• **Try it**
Which lines of the entries hold the string "computer"? Copy each one.

━━ Input records

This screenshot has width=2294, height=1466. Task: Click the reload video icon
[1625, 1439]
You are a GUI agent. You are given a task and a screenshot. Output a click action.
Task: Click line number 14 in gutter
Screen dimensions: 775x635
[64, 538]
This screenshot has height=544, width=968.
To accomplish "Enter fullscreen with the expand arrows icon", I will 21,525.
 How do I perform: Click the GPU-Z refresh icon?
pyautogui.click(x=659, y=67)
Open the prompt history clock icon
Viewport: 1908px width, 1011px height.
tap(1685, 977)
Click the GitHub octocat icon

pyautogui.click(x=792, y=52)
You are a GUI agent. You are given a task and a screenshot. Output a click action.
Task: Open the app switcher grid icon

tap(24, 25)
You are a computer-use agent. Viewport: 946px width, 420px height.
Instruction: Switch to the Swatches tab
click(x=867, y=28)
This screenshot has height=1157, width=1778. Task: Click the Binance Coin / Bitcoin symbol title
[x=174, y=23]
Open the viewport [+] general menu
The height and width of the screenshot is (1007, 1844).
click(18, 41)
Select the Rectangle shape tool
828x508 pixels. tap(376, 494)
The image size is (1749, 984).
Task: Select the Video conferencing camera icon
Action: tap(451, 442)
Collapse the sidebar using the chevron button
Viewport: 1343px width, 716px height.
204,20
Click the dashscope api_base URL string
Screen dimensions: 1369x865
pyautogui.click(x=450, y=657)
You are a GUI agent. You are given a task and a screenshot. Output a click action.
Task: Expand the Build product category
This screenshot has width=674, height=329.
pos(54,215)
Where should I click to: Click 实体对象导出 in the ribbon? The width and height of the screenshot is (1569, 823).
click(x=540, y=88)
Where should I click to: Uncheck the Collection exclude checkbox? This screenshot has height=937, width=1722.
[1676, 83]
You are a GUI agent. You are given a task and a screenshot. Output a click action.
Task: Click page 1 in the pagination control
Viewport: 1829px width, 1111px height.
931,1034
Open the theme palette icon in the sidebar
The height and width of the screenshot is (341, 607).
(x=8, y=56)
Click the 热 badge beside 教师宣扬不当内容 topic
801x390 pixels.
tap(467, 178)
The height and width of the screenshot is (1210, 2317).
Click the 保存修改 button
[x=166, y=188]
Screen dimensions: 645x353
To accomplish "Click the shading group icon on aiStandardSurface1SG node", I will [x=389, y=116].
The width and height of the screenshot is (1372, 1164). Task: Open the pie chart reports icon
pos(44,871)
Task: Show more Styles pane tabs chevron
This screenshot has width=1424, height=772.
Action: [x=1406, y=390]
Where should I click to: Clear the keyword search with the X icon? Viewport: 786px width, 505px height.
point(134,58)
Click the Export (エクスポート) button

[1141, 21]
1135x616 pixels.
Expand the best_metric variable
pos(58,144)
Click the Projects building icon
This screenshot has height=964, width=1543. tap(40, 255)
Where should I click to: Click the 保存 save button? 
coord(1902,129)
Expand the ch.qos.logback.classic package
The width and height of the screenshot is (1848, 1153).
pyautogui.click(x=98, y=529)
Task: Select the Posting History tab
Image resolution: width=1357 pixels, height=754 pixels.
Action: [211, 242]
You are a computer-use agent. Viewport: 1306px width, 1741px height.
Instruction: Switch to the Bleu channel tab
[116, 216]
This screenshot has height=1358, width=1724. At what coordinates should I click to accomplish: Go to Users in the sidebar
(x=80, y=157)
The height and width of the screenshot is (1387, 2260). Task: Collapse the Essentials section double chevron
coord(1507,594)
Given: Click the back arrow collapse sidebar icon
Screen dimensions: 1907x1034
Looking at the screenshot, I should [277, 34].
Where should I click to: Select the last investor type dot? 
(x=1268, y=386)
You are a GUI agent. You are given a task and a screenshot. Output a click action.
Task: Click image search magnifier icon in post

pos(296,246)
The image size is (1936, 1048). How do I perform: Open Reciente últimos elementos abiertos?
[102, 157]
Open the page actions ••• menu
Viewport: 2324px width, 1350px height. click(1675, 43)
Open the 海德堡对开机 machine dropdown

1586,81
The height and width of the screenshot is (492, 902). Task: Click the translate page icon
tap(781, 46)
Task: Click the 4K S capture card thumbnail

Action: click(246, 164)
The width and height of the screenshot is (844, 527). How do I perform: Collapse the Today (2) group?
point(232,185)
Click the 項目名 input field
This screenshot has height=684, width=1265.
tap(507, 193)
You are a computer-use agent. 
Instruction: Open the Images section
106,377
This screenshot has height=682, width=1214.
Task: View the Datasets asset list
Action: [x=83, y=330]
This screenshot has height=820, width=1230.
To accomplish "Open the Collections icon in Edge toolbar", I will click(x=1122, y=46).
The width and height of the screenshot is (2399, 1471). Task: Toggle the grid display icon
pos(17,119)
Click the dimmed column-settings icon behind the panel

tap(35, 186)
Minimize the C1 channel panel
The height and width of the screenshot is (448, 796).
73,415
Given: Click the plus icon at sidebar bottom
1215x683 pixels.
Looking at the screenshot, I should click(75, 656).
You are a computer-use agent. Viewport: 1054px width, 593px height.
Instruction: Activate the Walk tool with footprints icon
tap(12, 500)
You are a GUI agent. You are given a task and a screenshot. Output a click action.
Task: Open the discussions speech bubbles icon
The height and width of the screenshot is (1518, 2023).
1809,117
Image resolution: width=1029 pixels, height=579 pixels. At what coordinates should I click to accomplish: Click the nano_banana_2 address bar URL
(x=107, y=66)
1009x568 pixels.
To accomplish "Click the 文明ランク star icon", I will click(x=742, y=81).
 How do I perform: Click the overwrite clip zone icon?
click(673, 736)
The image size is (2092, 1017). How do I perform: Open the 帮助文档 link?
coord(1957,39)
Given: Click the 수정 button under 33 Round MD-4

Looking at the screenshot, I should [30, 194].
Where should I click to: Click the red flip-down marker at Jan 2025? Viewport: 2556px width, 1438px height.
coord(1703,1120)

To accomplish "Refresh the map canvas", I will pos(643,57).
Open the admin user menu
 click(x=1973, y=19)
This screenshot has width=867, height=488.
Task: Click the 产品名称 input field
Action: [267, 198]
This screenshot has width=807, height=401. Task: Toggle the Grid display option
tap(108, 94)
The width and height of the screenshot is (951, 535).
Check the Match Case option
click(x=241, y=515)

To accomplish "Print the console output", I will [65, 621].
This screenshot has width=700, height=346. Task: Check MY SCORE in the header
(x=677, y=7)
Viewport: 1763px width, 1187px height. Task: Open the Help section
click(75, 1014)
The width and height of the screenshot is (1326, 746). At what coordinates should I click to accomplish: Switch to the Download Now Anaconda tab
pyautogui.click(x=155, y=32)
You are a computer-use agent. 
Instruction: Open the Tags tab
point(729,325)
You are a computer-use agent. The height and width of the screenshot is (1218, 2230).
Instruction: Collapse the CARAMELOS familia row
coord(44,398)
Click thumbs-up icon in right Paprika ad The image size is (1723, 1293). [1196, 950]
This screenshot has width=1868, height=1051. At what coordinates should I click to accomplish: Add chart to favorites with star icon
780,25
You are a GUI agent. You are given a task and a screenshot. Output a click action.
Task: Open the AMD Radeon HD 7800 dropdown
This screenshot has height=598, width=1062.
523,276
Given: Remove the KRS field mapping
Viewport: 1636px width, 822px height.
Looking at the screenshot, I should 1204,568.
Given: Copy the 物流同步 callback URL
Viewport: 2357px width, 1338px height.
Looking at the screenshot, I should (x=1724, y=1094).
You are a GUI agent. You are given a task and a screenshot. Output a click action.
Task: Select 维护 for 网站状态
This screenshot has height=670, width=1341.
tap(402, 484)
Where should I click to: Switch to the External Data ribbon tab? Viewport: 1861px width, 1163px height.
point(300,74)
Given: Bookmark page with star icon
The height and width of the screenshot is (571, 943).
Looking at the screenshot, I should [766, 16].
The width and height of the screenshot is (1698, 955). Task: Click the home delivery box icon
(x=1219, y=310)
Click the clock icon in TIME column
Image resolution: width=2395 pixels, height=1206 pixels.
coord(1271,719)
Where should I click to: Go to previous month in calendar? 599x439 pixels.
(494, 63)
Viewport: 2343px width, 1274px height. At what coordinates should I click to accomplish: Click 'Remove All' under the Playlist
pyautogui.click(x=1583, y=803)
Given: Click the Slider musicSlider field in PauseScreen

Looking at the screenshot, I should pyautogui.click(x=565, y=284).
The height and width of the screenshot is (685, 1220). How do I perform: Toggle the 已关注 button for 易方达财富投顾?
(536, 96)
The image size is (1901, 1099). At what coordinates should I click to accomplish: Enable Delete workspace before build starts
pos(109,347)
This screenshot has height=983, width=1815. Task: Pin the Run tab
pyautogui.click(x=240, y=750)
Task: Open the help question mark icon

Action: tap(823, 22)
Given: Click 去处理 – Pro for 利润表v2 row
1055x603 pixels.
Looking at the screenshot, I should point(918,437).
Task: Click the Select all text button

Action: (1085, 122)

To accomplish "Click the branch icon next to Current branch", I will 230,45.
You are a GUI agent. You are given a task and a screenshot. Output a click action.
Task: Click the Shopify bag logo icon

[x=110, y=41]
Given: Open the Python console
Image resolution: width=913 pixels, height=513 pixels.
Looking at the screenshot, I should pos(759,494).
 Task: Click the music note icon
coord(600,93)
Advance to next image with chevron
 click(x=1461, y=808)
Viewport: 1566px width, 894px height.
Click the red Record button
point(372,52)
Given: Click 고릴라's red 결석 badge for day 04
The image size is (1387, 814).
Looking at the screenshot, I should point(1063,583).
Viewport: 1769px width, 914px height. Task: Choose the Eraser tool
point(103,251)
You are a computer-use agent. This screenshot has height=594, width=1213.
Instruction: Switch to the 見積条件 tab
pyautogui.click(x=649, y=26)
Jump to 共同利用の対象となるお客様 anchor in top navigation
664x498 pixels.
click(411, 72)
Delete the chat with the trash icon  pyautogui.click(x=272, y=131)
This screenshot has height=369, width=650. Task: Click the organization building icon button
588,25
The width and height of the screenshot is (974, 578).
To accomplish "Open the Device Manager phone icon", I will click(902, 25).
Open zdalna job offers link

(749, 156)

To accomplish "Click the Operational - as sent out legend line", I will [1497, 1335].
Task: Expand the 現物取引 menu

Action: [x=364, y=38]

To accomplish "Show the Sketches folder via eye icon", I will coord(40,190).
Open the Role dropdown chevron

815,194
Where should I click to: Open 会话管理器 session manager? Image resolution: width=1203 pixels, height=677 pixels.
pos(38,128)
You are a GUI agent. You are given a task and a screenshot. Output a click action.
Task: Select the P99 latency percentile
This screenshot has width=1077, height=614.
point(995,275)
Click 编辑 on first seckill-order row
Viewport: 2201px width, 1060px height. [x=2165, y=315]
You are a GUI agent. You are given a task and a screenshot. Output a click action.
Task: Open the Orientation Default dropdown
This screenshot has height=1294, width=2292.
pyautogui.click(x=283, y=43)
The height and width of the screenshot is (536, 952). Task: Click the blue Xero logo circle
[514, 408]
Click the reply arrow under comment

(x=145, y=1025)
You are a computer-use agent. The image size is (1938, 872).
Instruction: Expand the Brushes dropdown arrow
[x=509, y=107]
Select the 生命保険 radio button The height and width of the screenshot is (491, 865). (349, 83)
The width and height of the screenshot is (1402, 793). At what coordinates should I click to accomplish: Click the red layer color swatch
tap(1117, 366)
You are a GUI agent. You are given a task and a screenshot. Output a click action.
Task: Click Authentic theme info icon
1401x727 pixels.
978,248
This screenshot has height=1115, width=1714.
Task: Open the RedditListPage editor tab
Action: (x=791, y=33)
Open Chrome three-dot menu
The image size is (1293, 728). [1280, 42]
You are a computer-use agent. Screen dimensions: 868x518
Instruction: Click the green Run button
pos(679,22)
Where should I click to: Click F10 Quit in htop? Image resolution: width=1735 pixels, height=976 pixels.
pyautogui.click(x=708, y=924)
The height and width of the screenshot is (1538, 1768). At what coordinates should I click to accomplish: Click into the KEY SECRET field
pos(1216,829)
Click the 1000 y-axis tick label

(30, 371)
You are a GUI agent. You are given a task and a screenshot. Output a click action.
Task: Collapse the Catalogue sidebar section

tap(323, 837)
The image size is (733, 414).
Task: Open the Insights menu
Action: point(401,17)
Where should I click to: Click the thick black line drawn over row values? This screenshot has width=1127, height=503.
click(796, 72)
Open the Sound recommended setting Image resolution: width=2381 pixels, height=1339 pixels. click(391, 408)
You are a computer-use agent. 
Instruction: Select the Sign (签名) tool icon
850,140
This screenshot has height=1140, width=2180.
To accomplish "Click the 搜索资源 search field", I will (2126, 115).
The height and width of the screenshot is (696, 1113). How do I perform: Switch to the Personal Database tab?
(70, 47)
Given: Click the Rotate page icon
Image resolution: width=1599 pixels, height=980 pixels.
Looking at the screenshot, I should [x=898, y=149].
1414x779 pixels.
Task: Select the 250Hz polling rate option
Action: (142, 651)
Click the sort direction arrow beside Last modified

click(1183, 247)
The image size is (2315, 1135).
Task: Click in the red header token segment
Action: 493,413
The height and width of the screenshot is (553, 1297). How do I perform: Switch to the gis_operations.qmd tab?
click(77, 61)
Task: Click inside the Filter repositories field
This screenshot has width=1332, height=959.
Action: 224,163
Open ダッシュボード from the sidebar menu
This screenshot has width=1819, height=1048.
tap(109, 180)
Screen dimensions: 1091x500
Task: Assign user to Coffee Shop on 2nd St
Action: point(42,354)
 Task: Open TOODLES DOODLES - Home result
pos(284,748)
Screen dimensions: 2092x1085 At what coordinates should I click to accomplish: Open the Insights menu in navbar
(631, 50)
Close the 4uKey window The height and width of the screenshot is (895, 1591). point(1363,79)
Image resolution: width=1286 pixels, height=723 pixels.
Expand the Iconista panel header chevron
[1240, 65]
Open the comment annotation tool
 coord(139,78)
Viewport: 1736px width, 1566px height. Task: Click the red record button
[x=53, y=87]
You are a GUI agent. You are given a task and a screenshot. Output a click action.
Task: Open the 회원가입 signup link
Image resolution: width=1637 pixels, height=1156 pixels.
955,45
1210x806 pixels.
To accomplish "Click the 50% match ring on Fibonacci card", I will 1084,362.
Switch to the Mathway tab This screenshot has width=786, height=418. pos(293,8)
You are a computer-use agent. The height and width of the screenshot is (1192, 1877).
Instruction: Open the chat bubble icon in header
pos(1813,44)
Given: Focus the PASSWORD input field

━━━━

• **Response below**
You are a computer-use agent. Viewport: 946px width, 420px height.
You are a computer-use agent. Viewport: 1306px width, 1741px height.
You are a computer-use agent. 
You are a computer-use agent. Viewport: 1054px width, 593px height.
You are a computer-use agent. 
You are a computer-use agent. The height and width of the screenshot is (1218, 2230).
You are a computer-use agent. This screenshot has height=594, width=1213.
You are a computer-use agent. The image size is (1938, 872).
You are a computer-use agent. Screen dimensions: 868x518
You are a computer-use agent. 
You are a computer-use agent. The height and width of the screenshot is (1192, 1877).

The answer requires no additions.